§ **Extrait du texte**
——
«Si en nous, il y a de la violence, il y a aussi de l’humanité», retient de ses confrontations à la violence extrême Laurent Larcher. «Si nous n’y faisons pas attention, elle peut nous submerger.»
«En décembre 2013, j’ai couvert la guerre en République centrafricaine aux premiers jours de l’intervention française, l’opération Sangaris. J’étais accompagné d’une jeune photographe, Camille Lepage. Un samedi matin, avenue des Martyrs (à Bangui), nous avons assisté à un lynchage. Il ne nous a plus quittés. J’avais déjà été confronté à la violence extrême, mais jamais d’aussi près: cette fois, les tueurs nous ont fait une place parmi eux. Ce n’étaient pas des soldats, ni des miliciens ni des djihadistes […]. C’étaient des femmes et des hommes de la rue, des gens comme vous et moi. Avec Camille, nous avons été entraînés par ce courant ultraviolent de gens ordinaires, elle en est morte.» Ainsi commence le livre, La Fureur et l’extase (1), que le journaliste de La Croix Laurent Larcher consacre à son expérience des violences extrêmes lors de ses reportages, en particulier en Centrafrique au milieu des années 2010.
——
§ **Extraits de fiches**
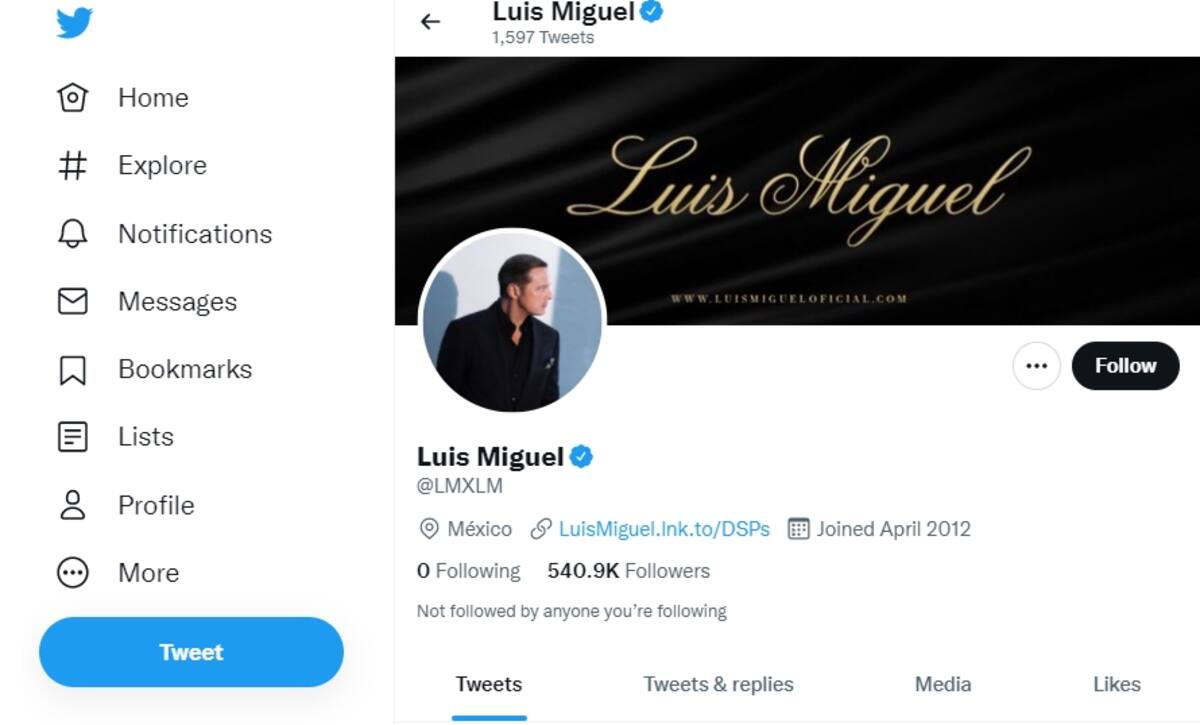1200x725 pixels.
Task: Open the 0 Following list
Action: pos(469,571)
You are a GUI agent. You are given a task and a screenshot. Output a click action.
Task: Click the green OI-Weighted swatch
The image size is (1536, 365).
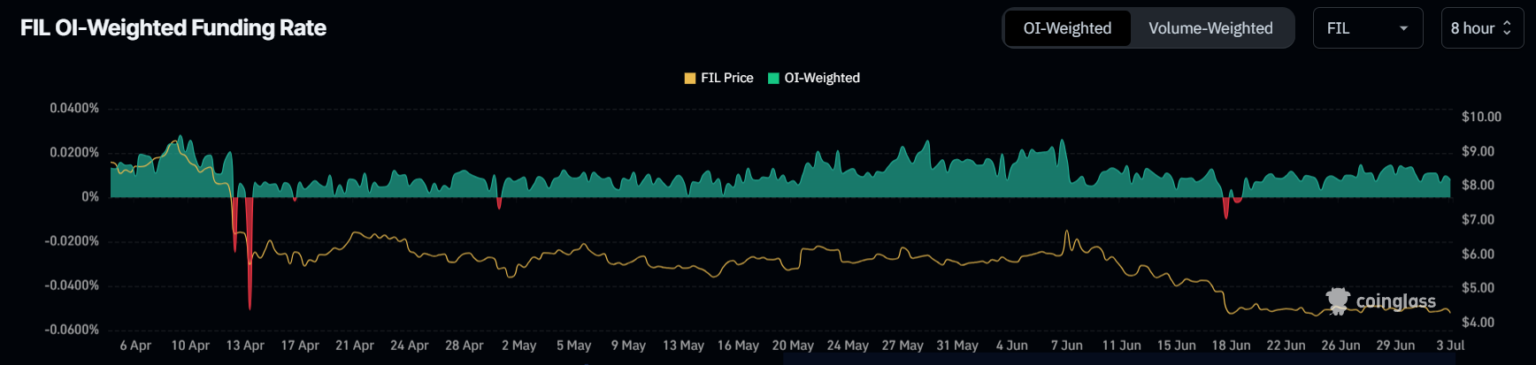pos(773,78)
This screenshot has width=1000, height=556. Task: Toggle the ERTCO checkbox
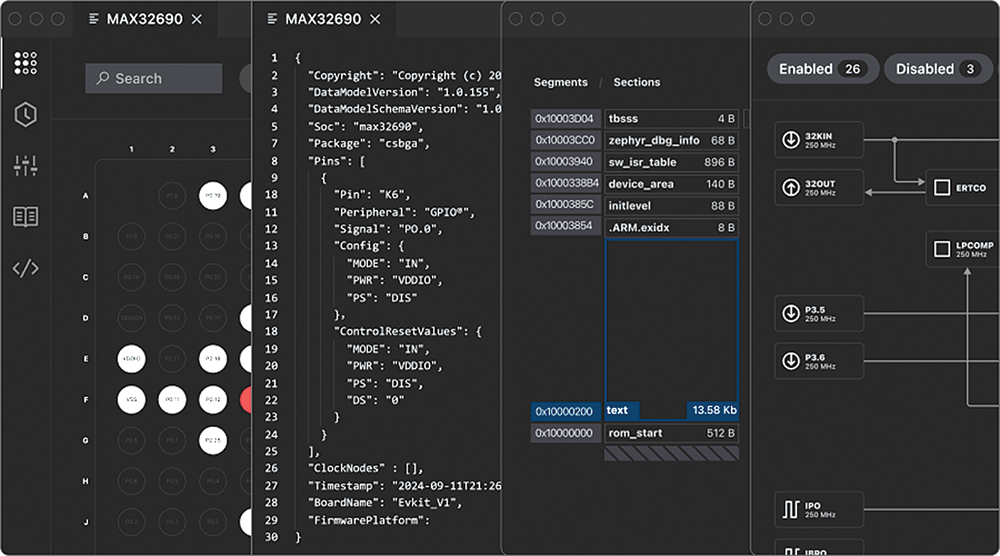(942, 187)
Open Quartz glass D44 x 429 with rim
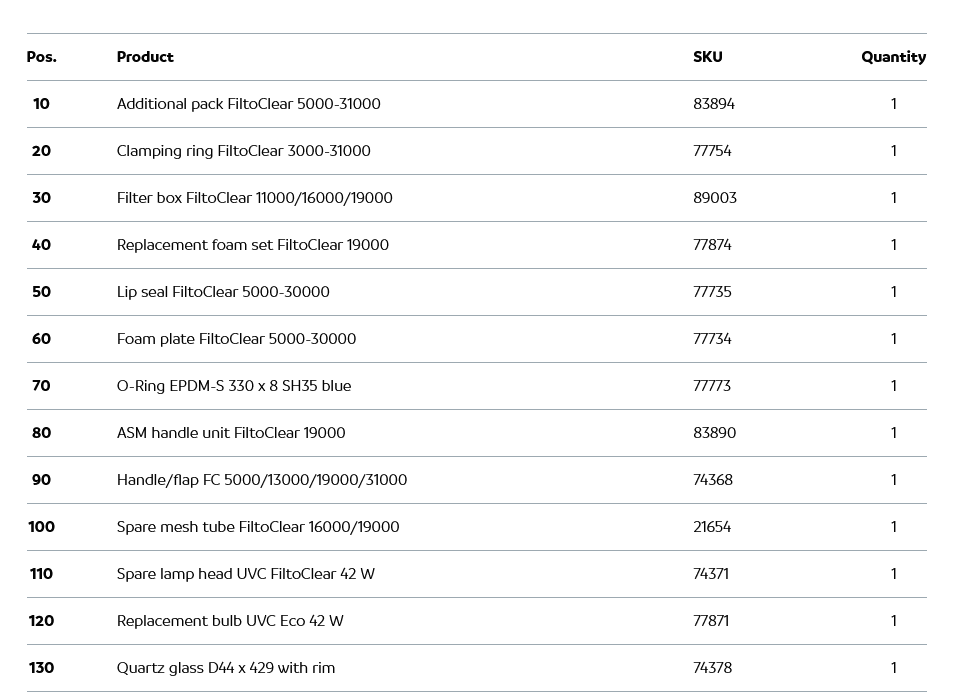962x697 pixels. [226, 668]

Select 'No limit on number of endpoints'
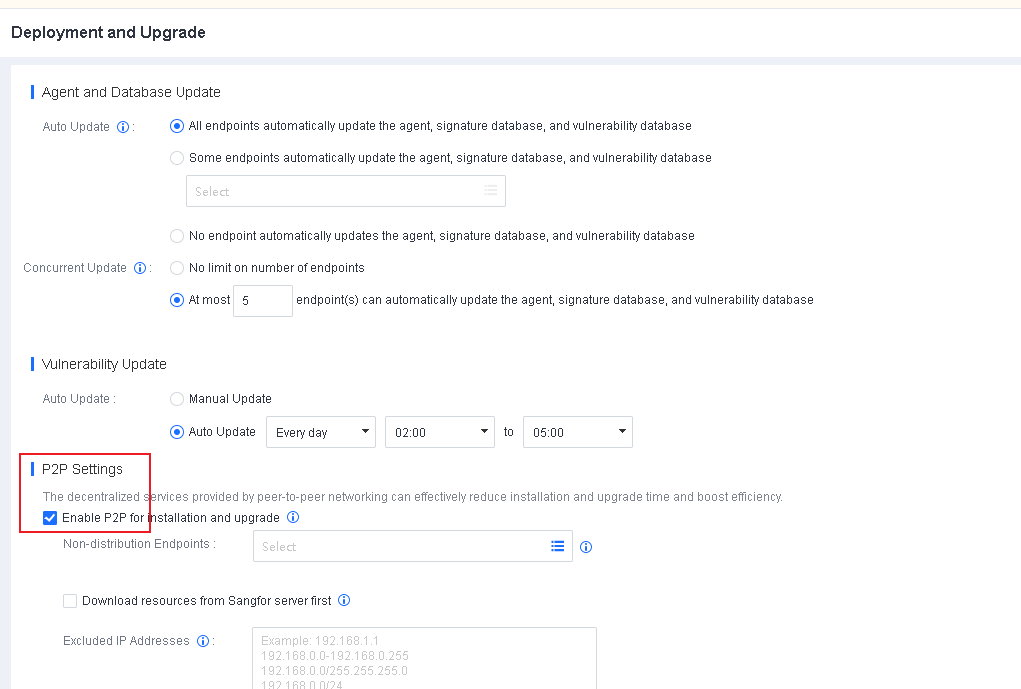[x=177, y=268]
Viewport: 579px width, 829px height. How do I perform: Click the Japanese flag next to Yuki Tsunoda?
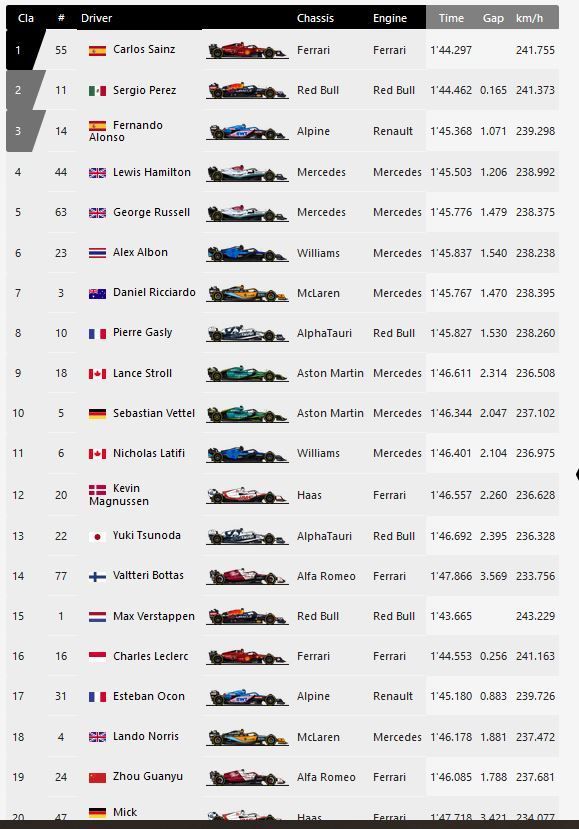pyautogui.click(x=97, y=537)
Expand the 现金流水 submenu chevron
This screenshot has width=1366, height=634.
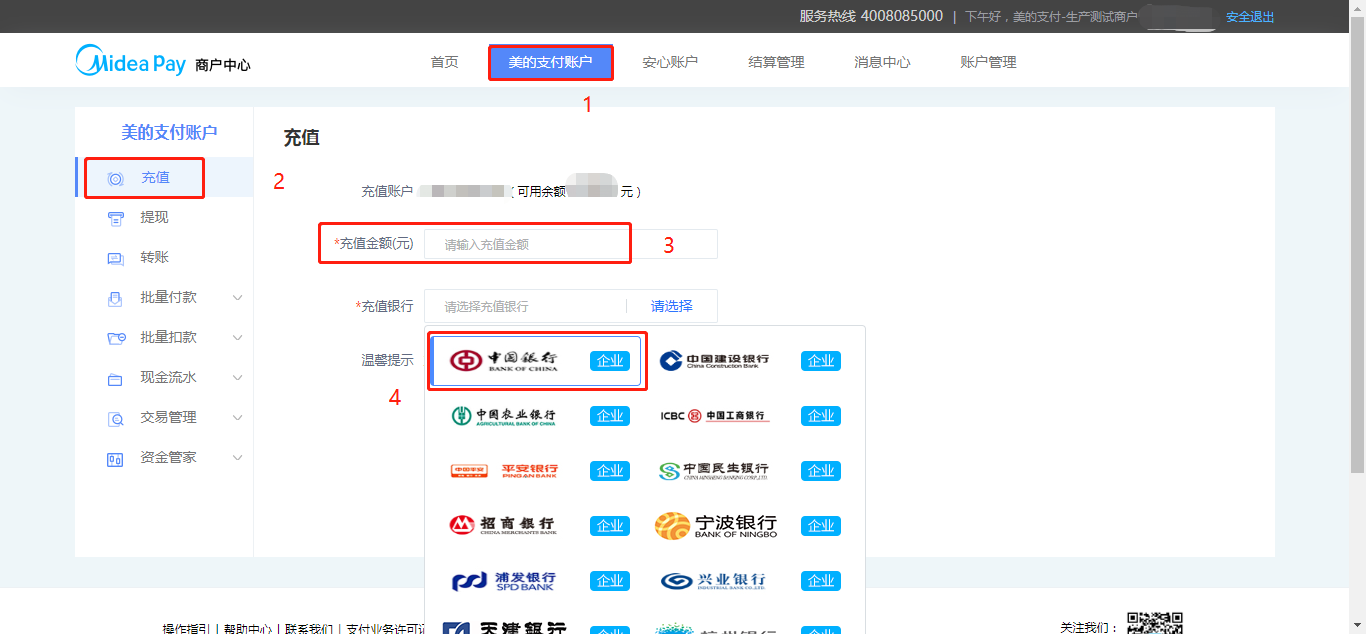(x=238, y=378)
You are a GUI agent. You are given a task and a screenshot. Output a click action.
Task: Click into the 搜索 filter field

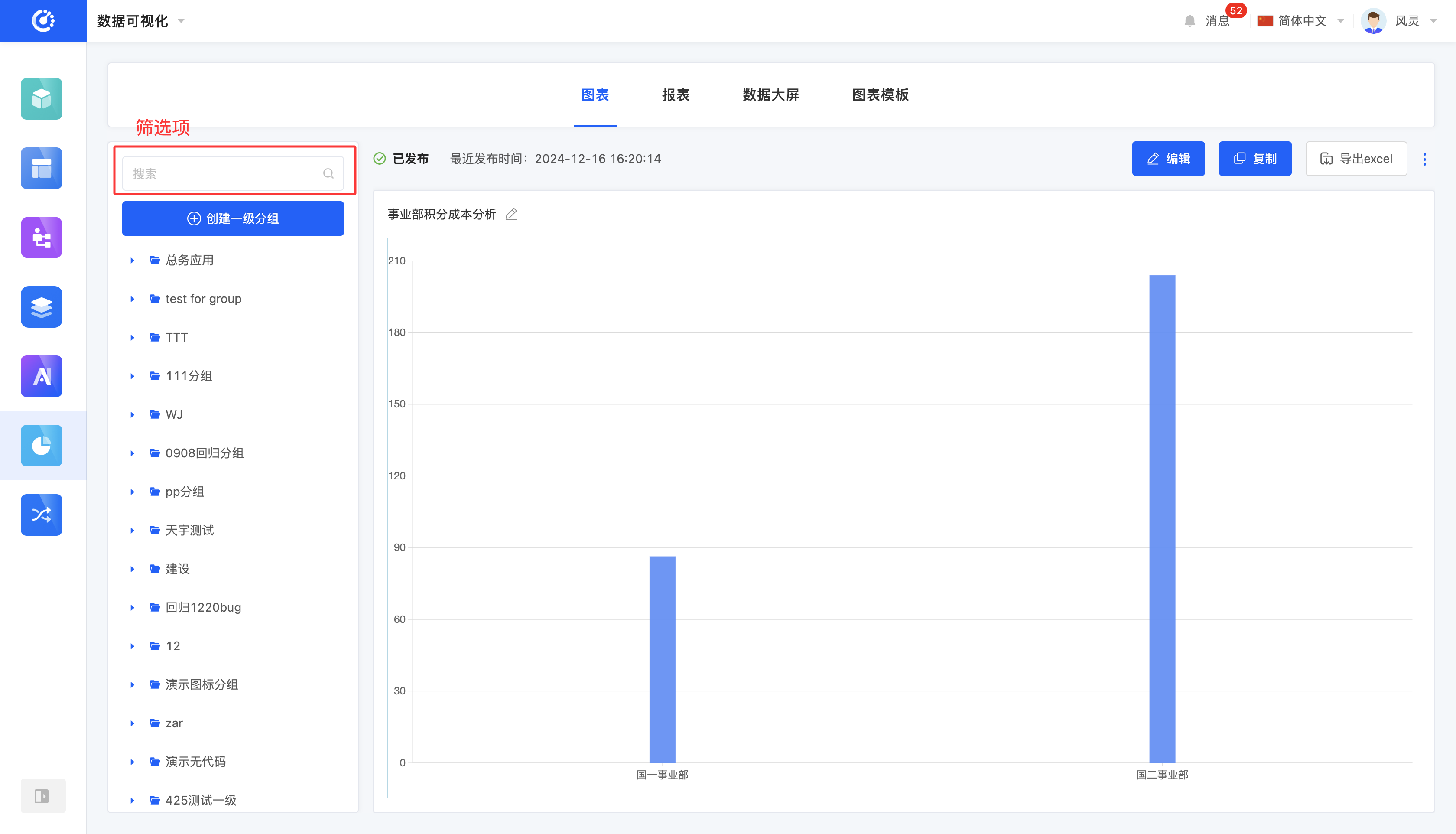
——
§ **Consignes**
1. Traduisez en anglais la phrase suivante, tirée de l'extrait sur la violence extrême : « J’étais accompagné d’une jeune photographe, Camille Lepage. »
2. Prolongez l'extrait sur la violence extrême en reprenant juste après sa dernière phrase.

§ **Corrigé**
1. I was accompanied by a young photographer, Camille Lepage.

2.
Le lynchage qui l’a tant marqué, c’est celui d’un commerçant camerounais d’un quartier musulman de la capitale centrafricaine le 14 décembre 2013. Abomination dans l’abomination, s’il a été tué alors qu’il circulait à moto, c’est parce que des gens dans la rue l’ont pris pour le colonel Mandra, un officier réputé pour sa cruauté appartenant à la Seleka, la coalition des groupes musulmans qui s’opposait à l’alliance des anti-balaka défenseurs des chrétiens. La Centrafrique connaissait alors sa troisième guerre civile en dix ans… Mais plus encore que la mise à mort de ce père de famille, c’est «l’état de ceux qui ont abusé de son corps après l’avoir tué» qui a affecté Laurent Larcher. «A n’en pas douter, il y avait du festif et du collectif autour de cet homme assassiné et découpé.»
Cette agression d’une rare violence, conjuguée à l’assassinat dans des circonstances non encore entièrement élucidées de sa collègue photographe Camille Lepage, le 12 mai 2014, a amené Laurent Larcher à une réflexion profonde et poignante sur notre rapport à la violence extrême.
Avez-vous trouvé des explications au déchaînement de violences extrêmes auxquelles vous avez assisté en Centrafrique?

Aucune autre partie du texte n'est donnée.